* **Task directions**: Repeat only these lines, exactly: the first line of the data, the line containing "This screenshot has height=923, width=1316.", and every line between them. Pictures stay out.

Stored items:
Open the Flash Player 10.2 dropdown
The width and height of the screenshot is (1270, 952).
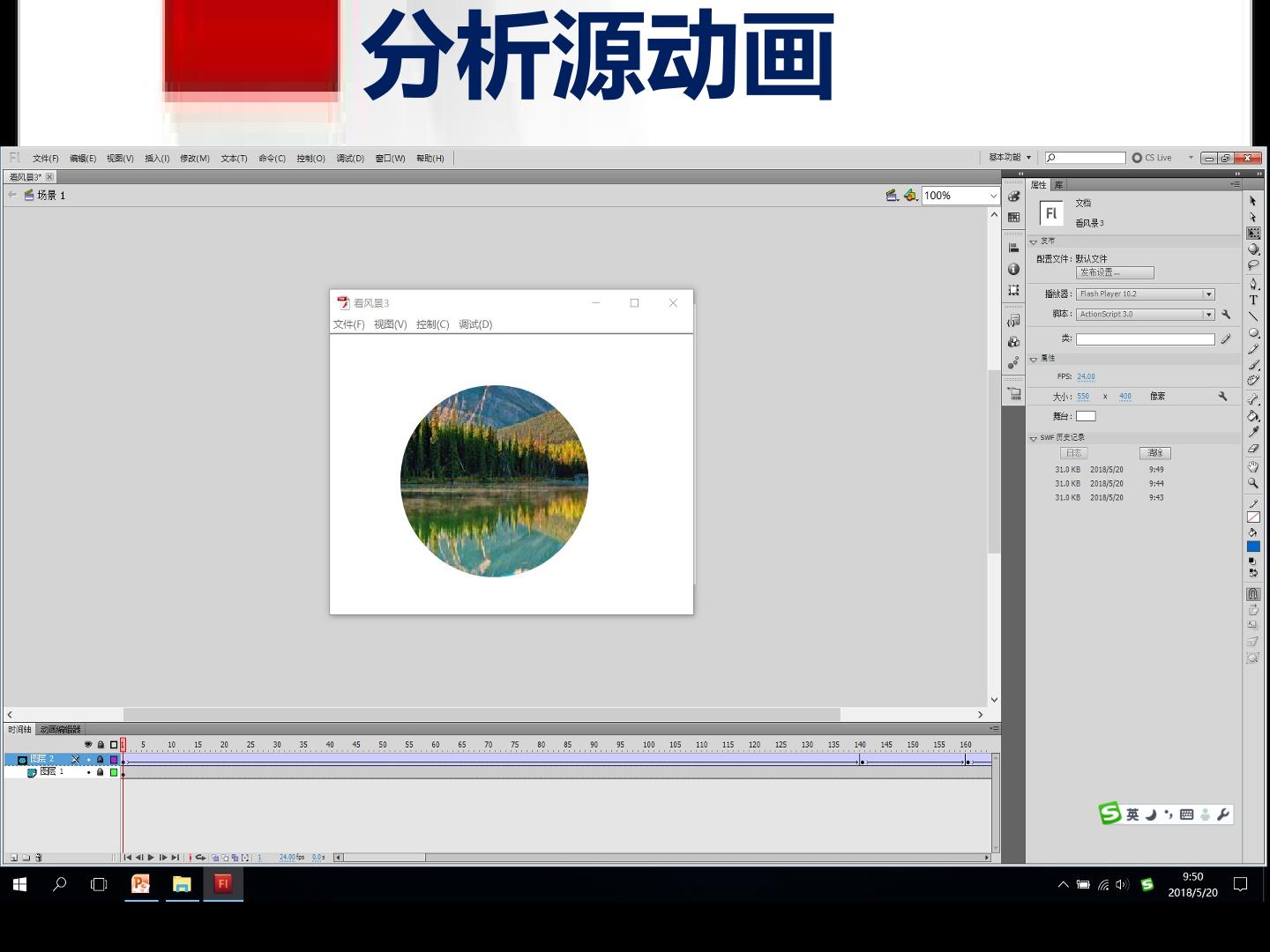pos(1146,294)
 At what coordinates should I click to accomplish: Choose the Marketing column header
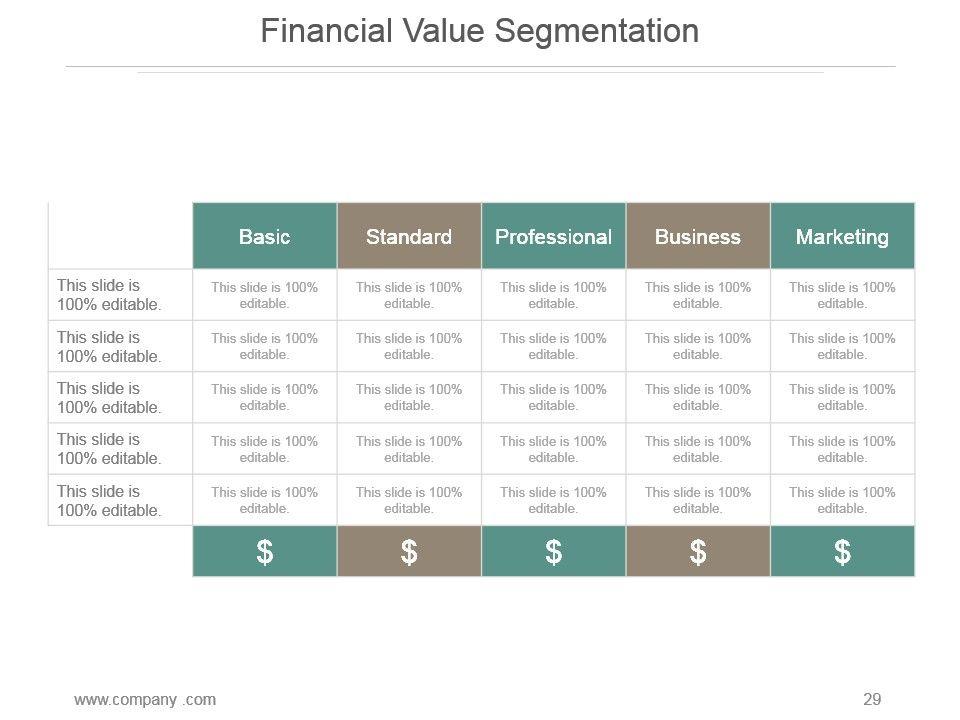(x=842, y=237)
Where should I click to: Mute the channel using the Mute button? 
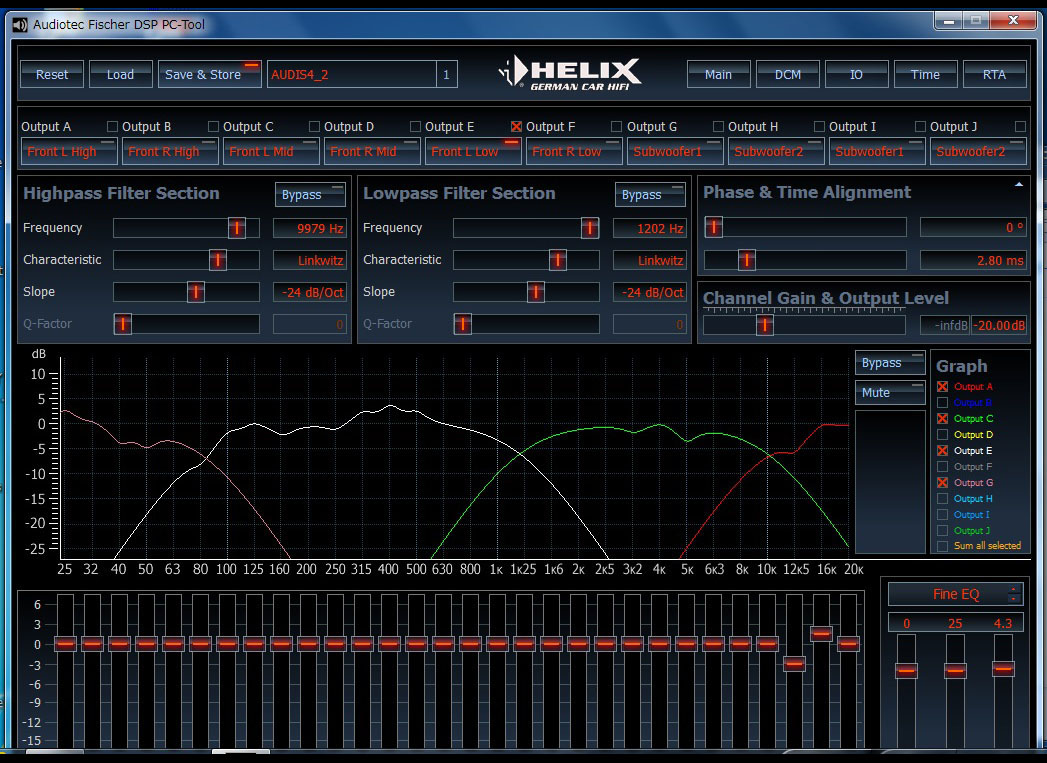point(889,393)
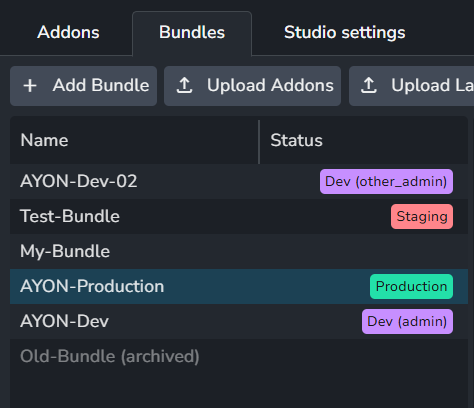Click the plus icon on Add Bundle
This screenshot has height=408, width=474.
coord(30,86)
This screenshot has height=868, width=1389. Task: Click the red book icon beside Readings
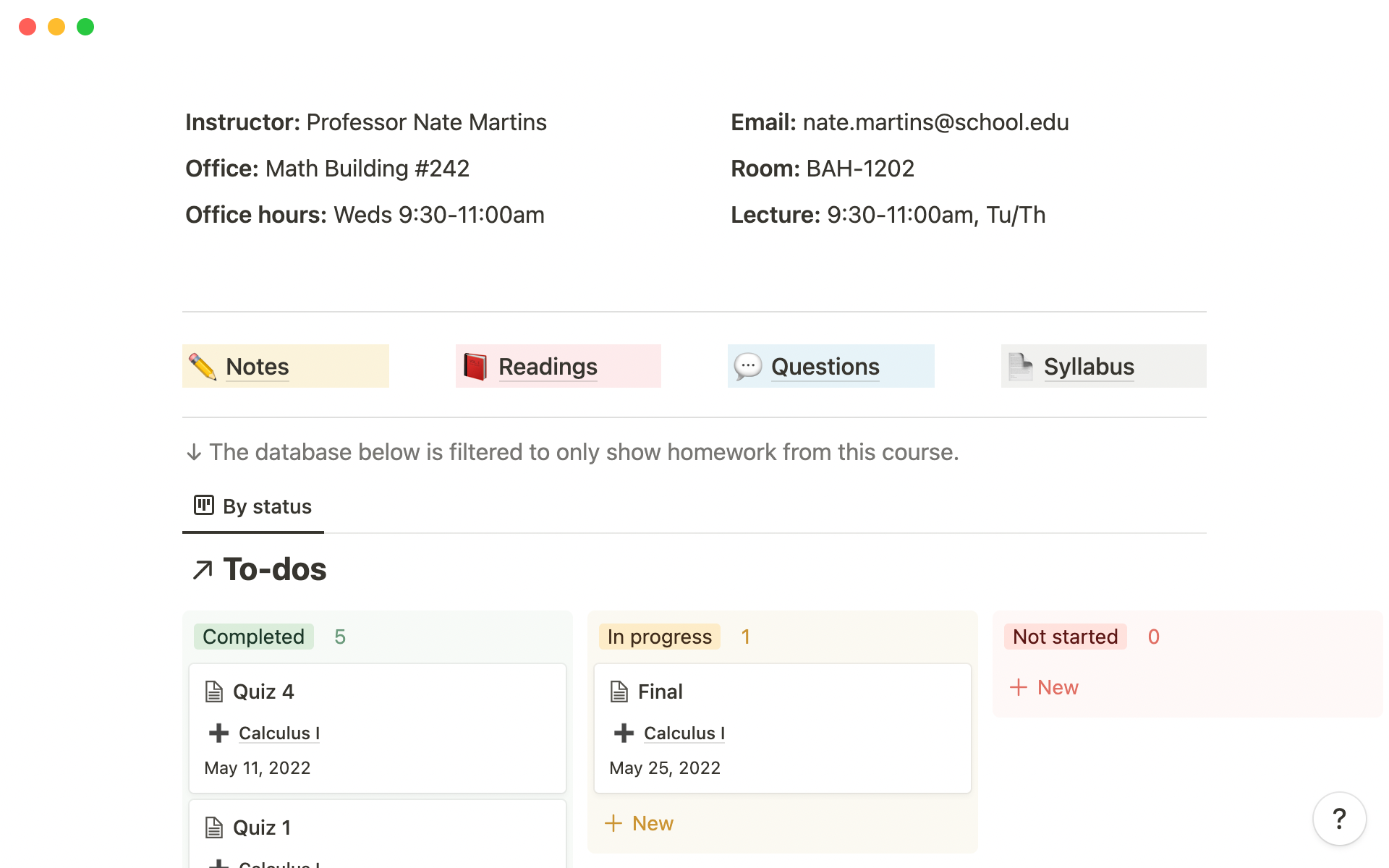475,366
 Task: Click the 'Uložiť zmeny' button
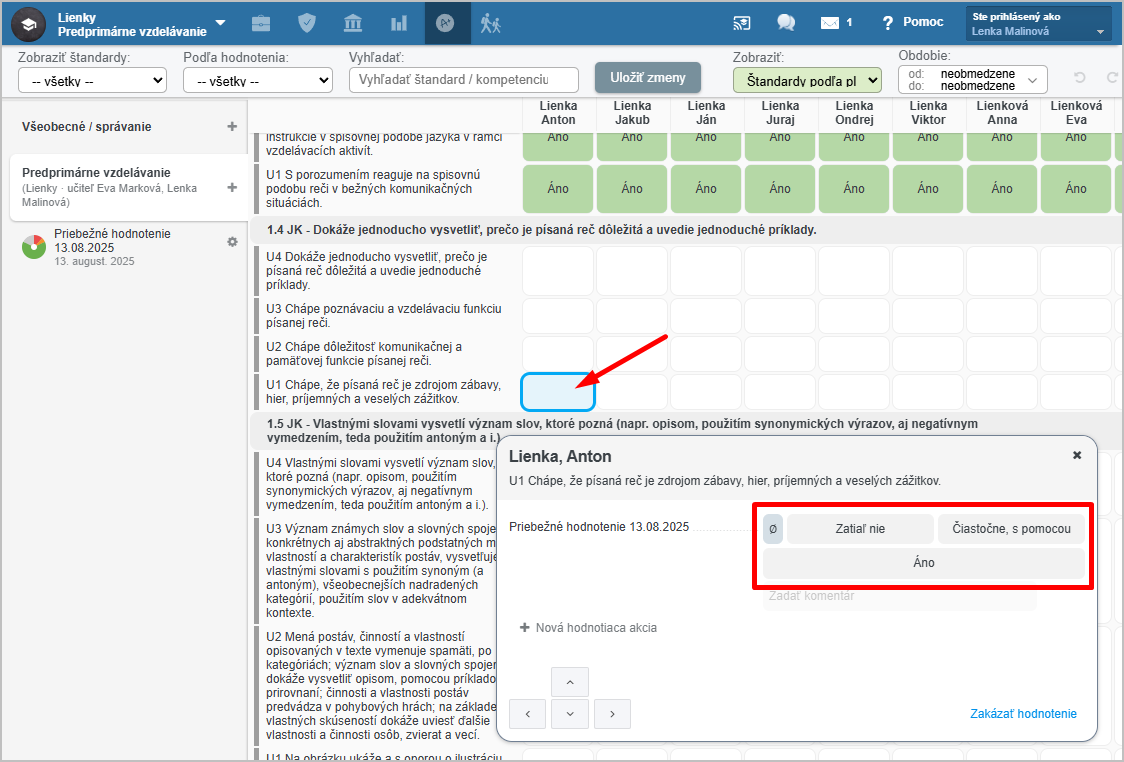(648, 78)
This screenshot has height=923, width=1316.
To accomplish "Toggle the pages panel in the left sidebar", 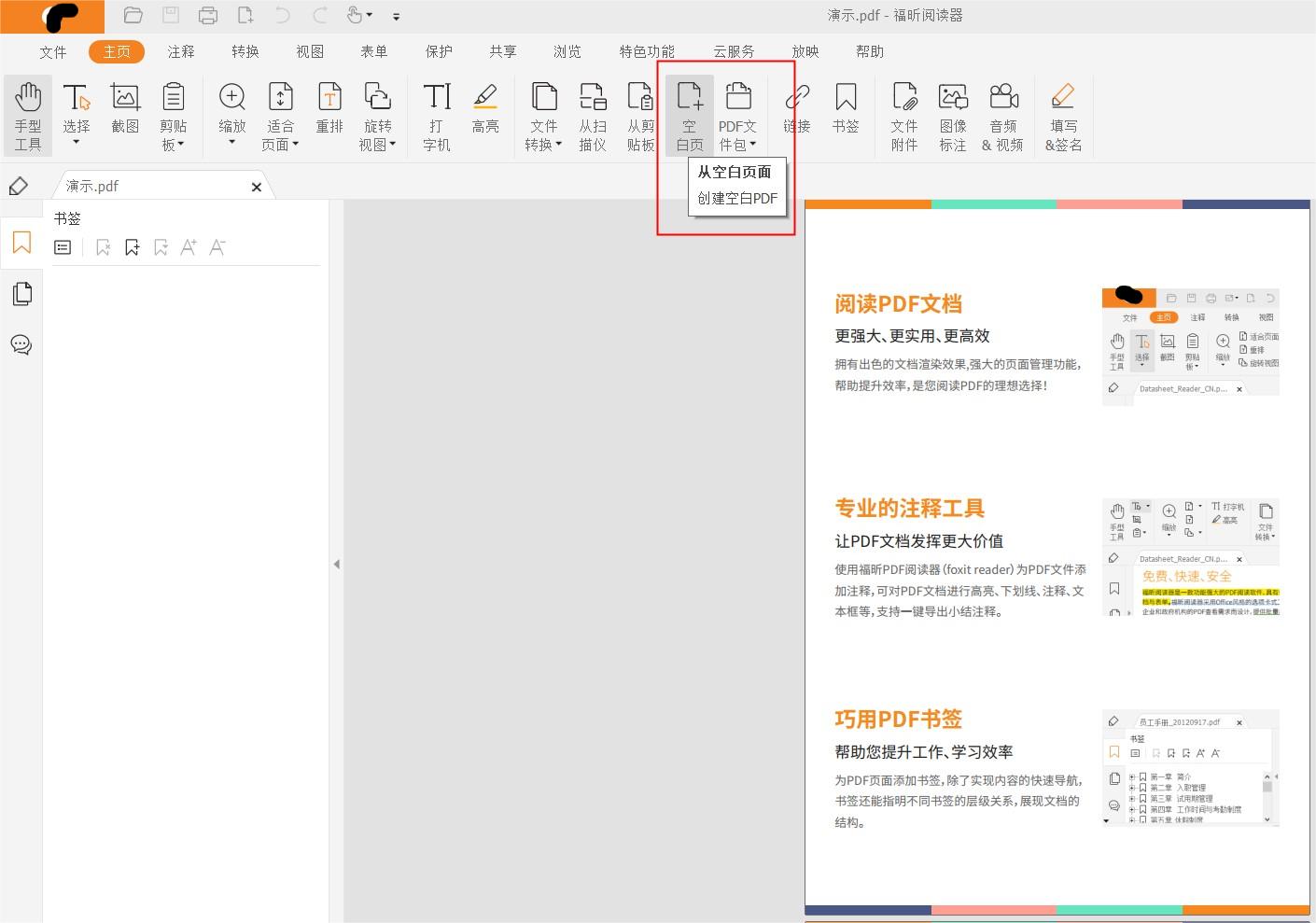I will [21, 293].
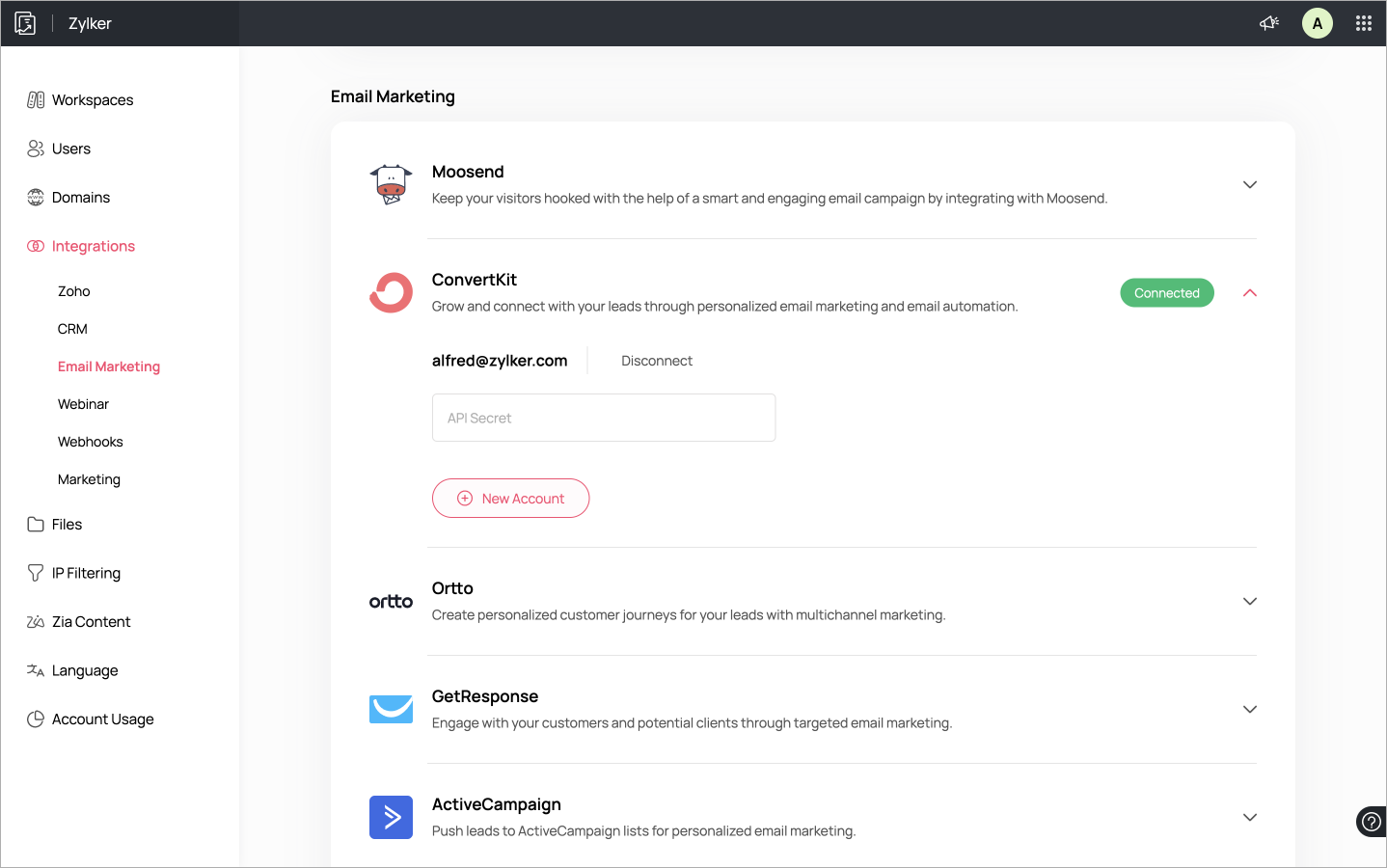Click the user avatar A
This screenshot has width=1387, height=868.
1318,23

* **Solution to the exercise**:
Open the Flash Player 10.2 dropdown
The width and height of the screenshot is (1270, 952).
pos(1146,294)
 At what coordinates should I click to accomplish: Choose the Marketing column header
(x=842, y=237)
Where should I click to: Mute the channel using the Mute button? 
point(889,393)
Click the plus icon on Add Bundle
This screenshot has height=408, width=474.
coord(30,86)
This screenshot has height=868, width=1389. Task: Click the red book icon beside Readings
475,366
 Task: Click the 'Uložiť zmeny' button
(648, 78)
This screenshot has height=923, width=1316.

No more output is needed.